“That is not your name,” Lord Death said, his voice low and lethal. His icy hand closed over the back of the seneschal’s neck, tightening. “That was never your name.”

“Yes, my lord,” the seneschal whispered, licking his dry lips. “I’m sorry, my lord.”

“Bledig,” Lord Death said, his fingers tightening, as if to imprint the name on his servant’s pale skin. “I feared that this would prove too much for you.”

Bledig. Yes. That was his name. His true name. The one he’d forgotten in his human life.

“No, my lord. I was pleased to serve you,” he said. “I remain your seneschal.”

He hated the way it sounded less like a declaration and more like a question.

Lord Death’s laugh was like a blade running down his spine. “Is that so? Then why did I witness you engaging with that wretch of a girl? Have you forgotten her callousness toward you? Her dismissal of all that you are?”

“No, my lord,” he said, his chest aching as he remembered. She had chosen her own ignorance over him—her hatred and fear of him. “She was … she is nothing.”

“You told me that you would kill her if you met her again,” Lord Death said. “Was that a lie?”

In ages past, in a world that was full of darkness and curses, there were two children …

At the edge of his vision, a flash of blond hair moved past a nearby tree. He kept his head down but shifted his gaze, his heart battering his ribs.

But it wasn’t her.

The little girl was nothing more than an apparition—a fading memory. Her skin shimmered with translucence as she returned his look with a menacing one of her own. Her tangle of hair was half tucked into a knit cap, her tunic rumpled.

Her name …

Flea.

Flea of Avalon.

“Well?” Lord Death prompted, the word barbed. “What do you have to say for yourself?”

“I …” The seneschal licked his lips again. He had never been a good liar. He’d always left that to his sister.

She’s still lying. About all of it, he reminded himself. Even Nash.

“I simply did not want to risk her taking the mantle,” he said, inwardly cringing at the poor excuse, “or harming it in some way.”

Lord Death let out a huff. “If she could defeat you so easily, perhaps I have chosen the wrong sibling.”

The chill of the wet snow bled into the seneschal’s human skin as he waited for whatever his lord would do next. But something made him look again—made his eyes shift back toward those same trees, where the little girl stood.
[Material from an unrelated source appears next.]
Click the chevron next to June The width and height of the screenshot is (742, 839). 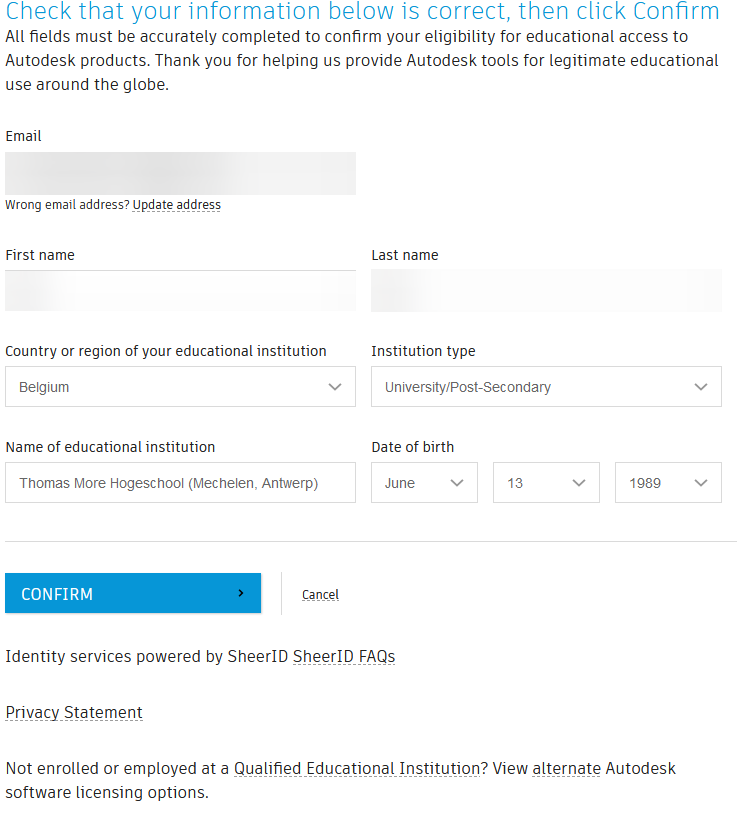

He inhaled sharply, having to steel his body to keep from flinching. Bright blood flowed down her face, her clothing, collecting in the snow at her feet. Her lips moved, but no words reached him. And her eyes … they were horrendous. Cold, with no flicker of life.

“Rise, Bledig,” Lord Death said.

He did, forcing himself to obey. To keep his head bowed, so as not to cause his lord any more offense than he already had. The blood—it became a river in the snow, winding around the roots and rocks, cutting a path straight toward him.
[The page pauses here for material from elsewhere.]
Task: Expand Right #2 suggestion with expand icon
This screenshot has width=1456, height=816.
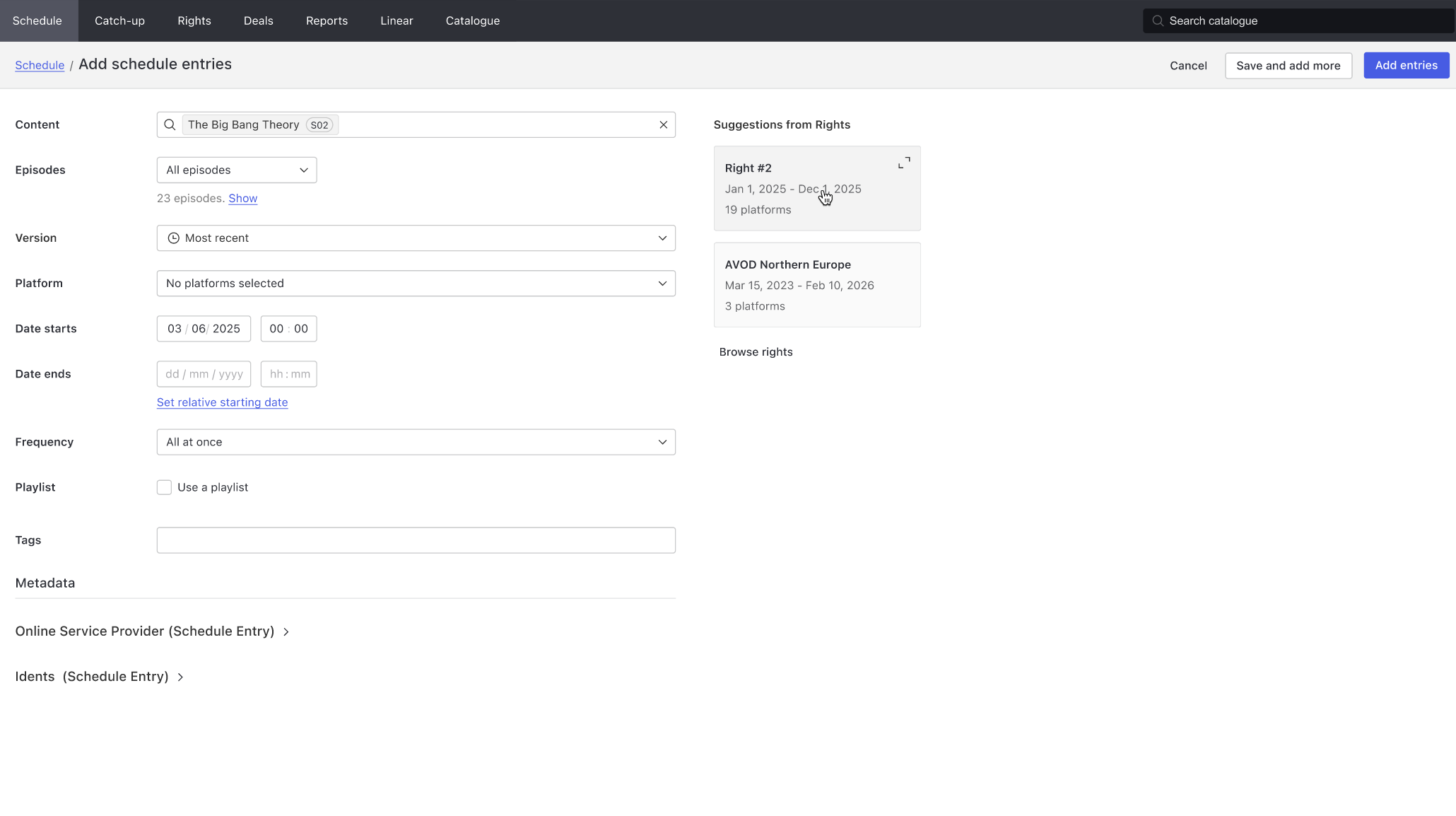Action: tap(903, 163)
“Gather the riders,” Lord Death said. “The night is still young.”

The seneschal let out a shuddering breath. “Yes, my lord. Where will we go now?”

A single gloved finger touched the hollow beneath his chin, tilting his face up to meet his master’s. For a moment, he saw himself reflected in a former king’s eyes.

“That, young one, will depend entirely on you,” Lord Death said. “And who you wish to be.”

When Cabell and I were kids, the library’s attic had felt like a vast amount of space—like our very own kingdom. That was the trouble with living mostly out of nylon tents on windswept landscapes or uninhabited forests; it made everything else feel secure and comfortable in comparison.